About this task
From the first line to the last, write out the data below exactly.

Records for the exercise

▽

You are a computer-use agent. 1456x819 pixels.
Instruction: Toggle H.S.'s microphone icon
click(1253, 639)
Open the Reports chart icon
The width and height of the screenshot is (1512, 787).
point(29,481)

△

Written solution
You are a computer-use agent. 1456x819 pixels.
Instruction: Toggle H.S.'s microphone icon
click(1253, 639)
Open the Reports chart icon
The width and height of the screenshot is (1512, 787).
point(29,481)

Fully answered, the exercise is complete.